──────── TRECHO CITADO ────────

Sesc SP

Matérias da edição

Postado em

Solano Trindade, o poeta do povo

Há cem anos nascia o artista que sabia usar a linguagem que todos entendiam

HERBERT CARVALHO


Trem sujo da Leopoldina
correndo correndo
parece dizer
tem gente com fome
tem gente com fome
tem gente com fome.

O autor desses versos que abrem o poema "Tem gente com fome" – musicado pelo compositor João Ricardo e gravado por Ney Matogrosso no LP "Seu Tipo", de 1979 – completaria cem anos no dia 24 de julho de 2008. O centenário de nascimento do poeta, pintor, ator e teatrólogo pernambucano Solano Trindade (1908-74) está sendo comemorado em todo o Brasil por entidades culturais, ativistas do movimento negro e militantes de partidos políticos de esquerda, que reverenciam a vida e a obra daquele que foi, de acordo com o historiador Clóvis Moura (1925-2003), "o grande animador da negritude popular, que fundia as reivindicações dos negros aos problemas fundamentais da luta de classes".


Solano Trindade / Foto: Reprodução

"Há nesses versos uma força natural e uma voz individual, rica e ardente, que se confunde com a voz coletiva." Com essas palavras, Carlos Drummond de Andrade (1902-87) saudou, em 1944, o livro de estréia de Solano, Poemas de uma Vida Simples, considerado também pelo escritor e crítico literário Otto Maria Carpeaux (1900-78) "uma pequena preciosidade". Desse livro, Drummond ficou impressionado com o "Poema do Homem" e o "Canto dos Palmares". Uma das estrofes deste último resume a visão de mundo de Solano: "Eu canto aos Palmares/ odiando opressores/ de todos os povos/ de todas as raças/ de mão fechada/ contra todas as tiranias!"

Militante do Partido Comunista Brasileiro (PCB) – do qual se afastaria por discordar da visão de que o problema do negro brasileiro era exclusivamente econômico, e não racial –, Solano Trindade foi um dos fundadores do que mais tarde se conheceria como movimento negro, assim como um animador cultural e um artista multimídia muito antes que esses conceitos existissem, como testemunhou o poeta e crítico Sérgio Milliet (1898-1966): "Organizando bailados, editando revistas, promovendo espetáculos e conferências, incansável em sua atividade, poucos fizeram tanto quanto ele pelo ideal da valorização do negro".

──────── ENTRADAS EXTRAÍDAS ────────

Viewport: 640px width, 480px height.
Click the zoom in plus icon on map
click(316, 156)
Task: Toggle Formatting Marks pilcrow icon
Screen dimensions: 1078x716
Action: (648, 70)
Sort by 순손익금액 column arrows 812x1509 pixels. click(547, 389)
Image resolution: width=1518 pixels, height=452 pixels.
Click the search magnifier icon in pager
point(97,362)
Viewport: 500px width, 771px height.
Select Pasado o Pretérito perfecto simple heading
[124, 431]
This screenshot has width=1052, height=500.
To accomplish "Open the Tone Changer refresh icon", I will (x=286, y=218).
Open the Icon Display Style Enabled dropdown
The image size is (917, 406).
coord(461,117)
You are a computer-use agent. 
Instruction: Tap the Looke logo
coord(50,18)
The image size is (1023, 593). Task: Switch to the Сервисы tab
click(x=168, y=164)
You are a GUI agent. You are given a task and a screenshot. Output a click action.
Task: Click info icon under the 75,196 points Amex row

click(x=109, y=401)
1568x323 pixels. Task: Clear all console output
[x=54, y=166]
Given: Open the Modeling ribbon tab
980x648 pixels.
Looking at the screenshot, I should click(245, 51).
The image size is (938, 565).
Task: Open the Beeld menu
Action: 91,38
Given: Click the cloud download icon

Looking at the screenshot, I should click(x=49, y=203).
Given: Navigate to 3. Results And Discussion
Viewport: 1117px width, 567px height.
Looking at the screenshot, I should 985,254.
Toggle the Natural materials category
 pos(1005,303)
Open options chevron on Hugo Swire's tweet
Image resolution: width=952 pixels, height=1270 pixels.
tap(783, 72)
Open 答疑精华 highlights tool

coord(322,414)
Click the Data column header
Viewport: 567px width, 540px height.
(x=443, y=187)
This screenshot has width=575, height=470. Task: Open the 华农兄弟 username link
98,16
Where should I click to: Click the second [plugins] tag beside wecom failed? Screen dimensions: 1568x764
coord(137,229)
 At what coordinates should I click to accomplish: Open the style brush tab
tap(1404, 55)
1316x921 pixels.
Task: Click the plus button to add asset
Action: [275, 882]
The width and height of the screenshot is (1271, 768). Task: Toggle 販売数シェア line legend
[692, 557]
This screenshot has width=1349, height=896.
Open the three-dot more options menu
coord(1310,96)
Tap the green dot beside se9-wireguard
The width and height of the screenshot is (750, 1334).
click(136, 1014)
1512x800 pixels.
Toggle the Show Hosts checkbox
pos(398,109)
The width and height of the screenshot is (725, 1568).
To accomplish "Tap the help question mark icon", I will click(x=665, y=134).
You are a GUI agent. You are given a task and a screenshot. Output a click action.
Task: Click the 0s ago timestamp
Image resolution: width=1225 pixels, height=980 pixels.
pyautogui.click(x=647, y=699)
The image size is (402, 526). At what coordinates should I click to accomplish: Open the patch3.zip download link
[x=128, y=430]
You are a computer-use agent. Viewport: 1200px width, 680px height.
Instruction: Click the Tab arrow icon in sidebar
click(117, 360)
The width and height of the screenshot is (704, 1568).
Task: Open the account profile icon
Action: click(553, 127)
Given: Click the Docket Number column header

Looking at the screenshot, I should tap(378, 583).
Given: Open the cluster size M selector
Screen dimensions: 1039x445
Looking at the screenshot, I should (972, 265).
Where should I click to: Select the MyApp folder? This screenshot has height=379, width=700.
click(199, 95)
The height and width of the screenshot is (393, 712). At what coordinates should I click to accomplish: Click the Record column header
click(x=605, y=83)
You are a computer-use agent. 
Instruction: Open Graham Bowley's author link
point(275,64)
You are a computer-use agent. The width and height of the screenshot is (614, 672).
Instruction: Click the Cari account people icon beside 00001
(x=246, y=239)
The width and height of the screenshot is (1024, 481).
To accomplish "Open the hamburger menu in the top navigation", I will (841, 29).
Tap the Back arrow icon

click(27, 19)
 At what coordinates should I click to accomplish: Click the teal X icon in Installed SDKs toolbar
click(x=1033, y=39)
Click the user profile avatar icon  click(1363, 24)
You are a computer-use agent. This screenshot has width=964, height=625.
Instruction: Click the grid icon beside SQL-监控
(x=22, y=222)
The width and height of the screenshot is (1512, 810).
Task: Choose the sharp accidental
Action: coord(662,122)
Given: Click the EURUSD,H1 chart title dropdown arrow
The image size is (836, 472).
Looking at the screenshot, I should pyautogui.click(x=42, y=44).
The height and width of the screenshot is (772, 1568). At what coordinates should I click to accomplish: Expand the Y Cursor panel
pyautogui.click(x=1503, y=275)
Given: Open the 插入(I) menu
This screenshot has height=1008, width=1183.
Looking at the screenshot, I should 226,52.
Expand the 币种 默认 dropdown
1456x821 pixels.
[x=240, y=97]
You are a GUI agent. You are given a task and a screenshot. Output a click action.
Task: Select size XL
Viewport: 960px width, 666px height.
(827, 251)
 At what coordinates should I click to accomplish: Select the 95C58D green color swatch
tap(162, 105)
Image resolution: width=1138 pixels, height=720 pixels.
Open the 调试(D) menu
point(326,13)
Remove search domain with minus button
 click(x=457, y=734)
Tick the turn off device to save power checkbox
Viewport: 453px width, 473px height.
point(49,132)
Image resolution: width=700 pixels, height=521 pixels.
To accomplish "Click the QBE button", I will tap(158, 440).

────────

■ **LISTA DE TAREFAS**
(1) Segundo o texto sobre Solano Trindade, qual é o título do livro de estreia do poeta?
(2) Reproduza, sem nenhuma alteração, a parte da listagem que começa na linha que contém "Given: Open the 插入(I) menu" e termina no fim da listagem.

■ **RESPOSTAS DO EXERCÍCIO**
(1) Poemas de uma Vida Simples.

(2)
Given: Open the 插入(I) menu
This screenshot has height=1008, width=1183.
Looking at the screenshot, I should 226,52.
Expand the 币种 默认 dropdown
1456x821 pixels.
[x=240, y=97]
You are a GUI agent. You are given a task and a screenshot. Output a click action.
Task: Select size XL
Viewport: 960px width, 666px height.
(827, 251)
 At what coordinates should I click to accomplish: Select the 95C58D green color swatch
tap(162, 105)
Image resolution: width=1138 pixels, height=720 pixels.
Open the 调试(D) menu
point(326,13)
Remove search domain with minus button
 click(x=457, y=734)
Tick the turn off device to save power checkbox
Viewport: 453px width, 473px height.
point(49,132)
Image resolution: width=700 pixels, height=521 pixels.
To accomplish "Click the QBE button", I will tap(158, 440).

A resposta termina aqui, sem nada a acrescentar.